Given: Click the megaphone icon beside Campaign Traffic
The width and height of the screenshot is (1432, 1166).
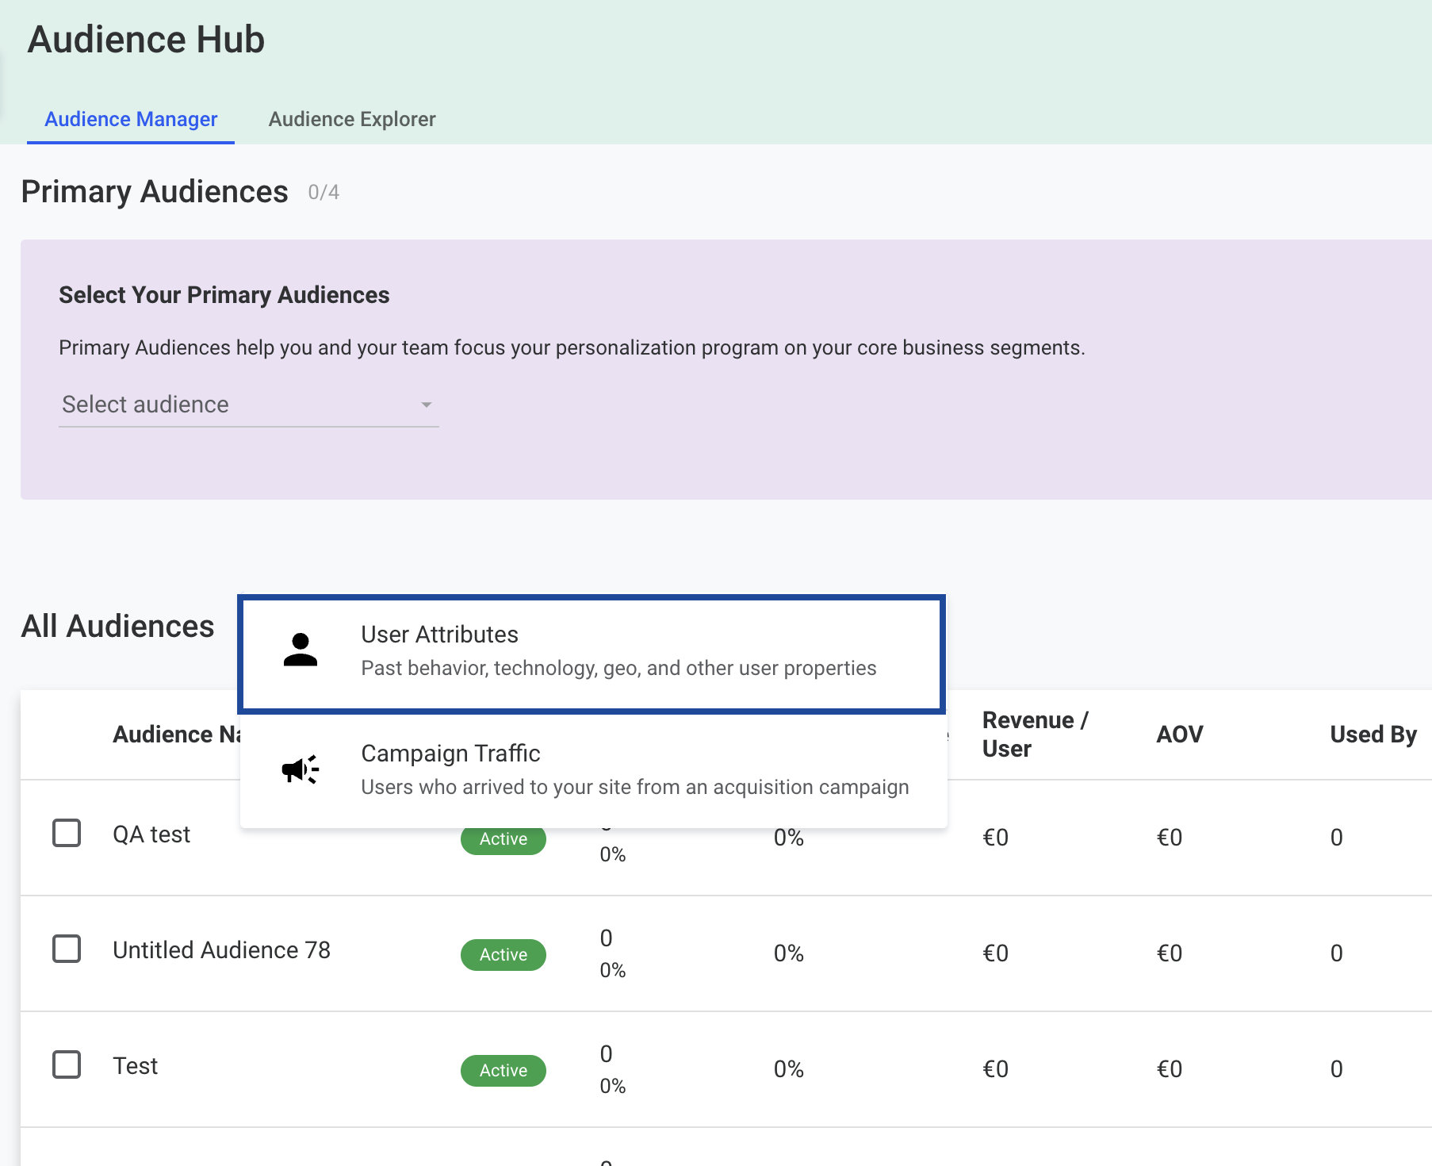Looking at the screenshot, I should pos(301,769).
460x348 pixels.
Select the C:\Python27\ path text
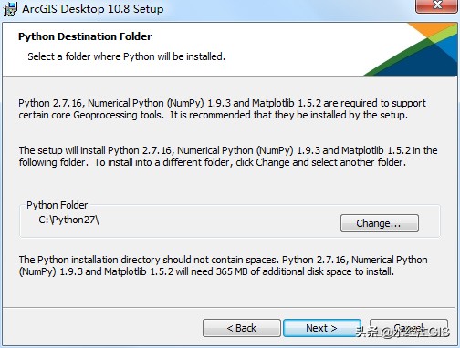tap(68, 220)
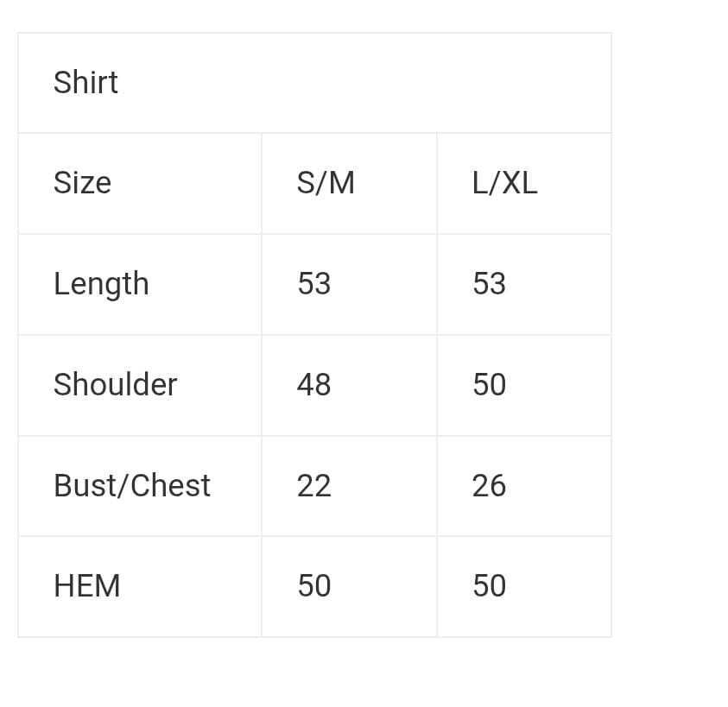Click the Shirt table title cell
The image size is (728, 707).
(x=314, y=83)
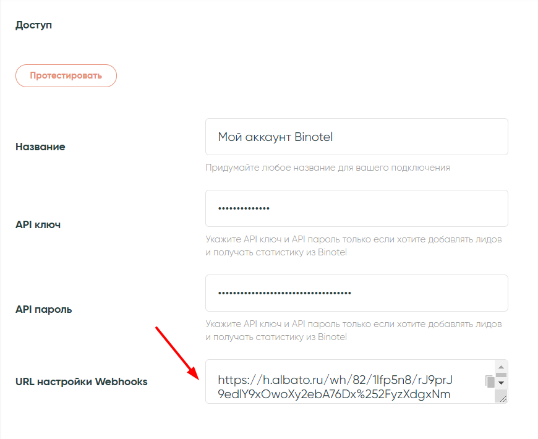
Task: Click the scrollbar thumb in Webhooks URL field
Action: (x=502, y=375)
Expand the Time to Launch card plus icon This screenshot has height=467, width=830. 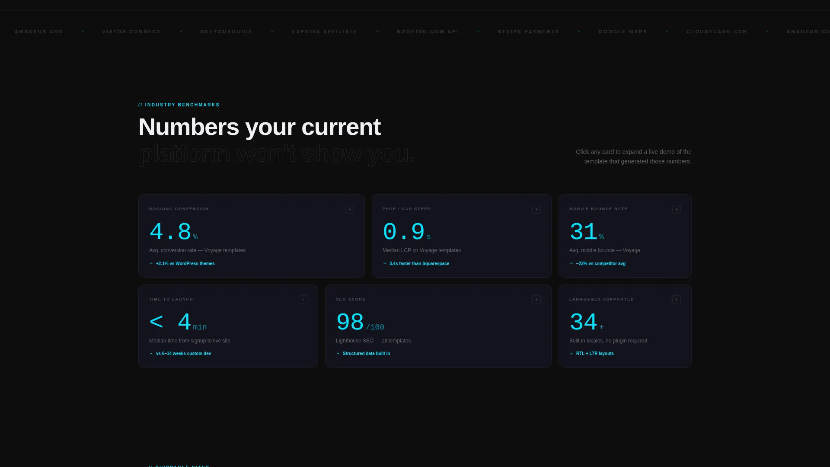click(x=303, y=300)
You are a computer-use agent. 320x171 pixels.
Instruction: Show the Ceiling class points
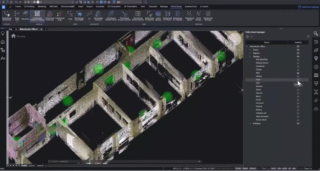click(x=298, y=76)
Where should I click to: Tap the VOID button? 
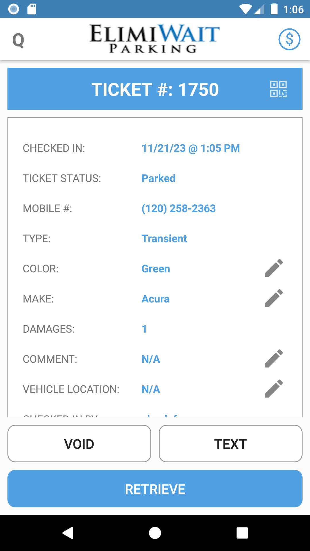[x=79, y=444]
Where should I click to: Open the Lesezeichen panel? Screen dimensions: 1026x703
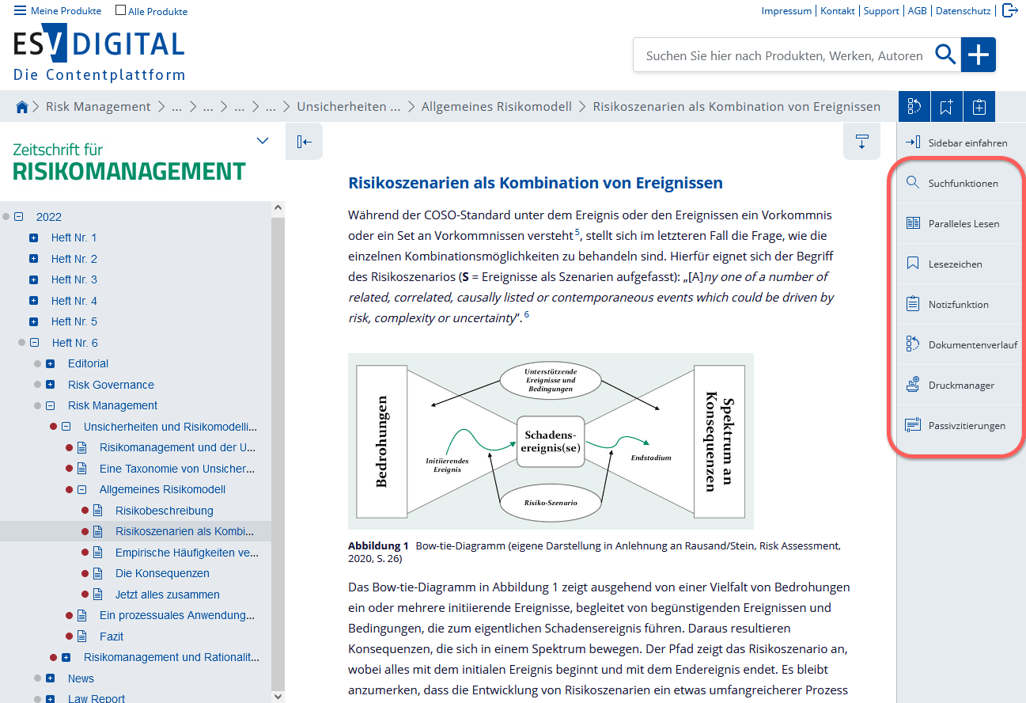tap(959, 264)
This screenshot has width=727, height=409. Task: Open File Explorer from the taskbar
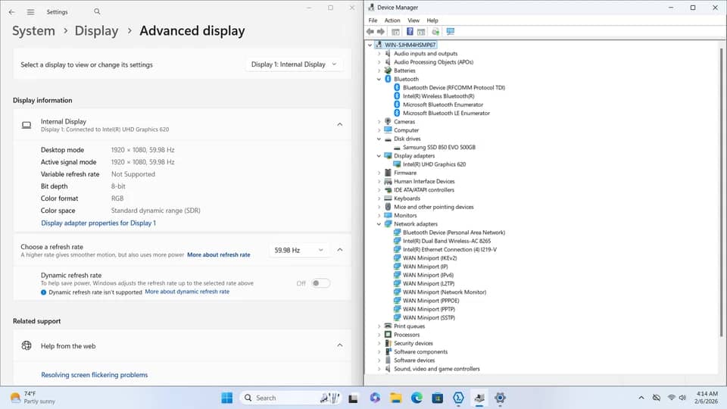tap(395, 398)
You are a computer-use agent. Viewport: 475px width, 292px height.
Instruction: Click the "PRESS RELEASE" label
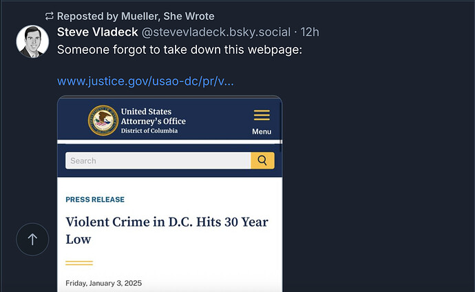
————
Set down exactly the lines from the start of the records through the line containing "460x348 pixels.", both included, and omit the pictures.

Given: Click the megaphone icon beside Campaign Traffic
The width and height of the screenshot is (1432, 1166).
Looking at the screenshot, I should pos(301,769).
460x348 pixels.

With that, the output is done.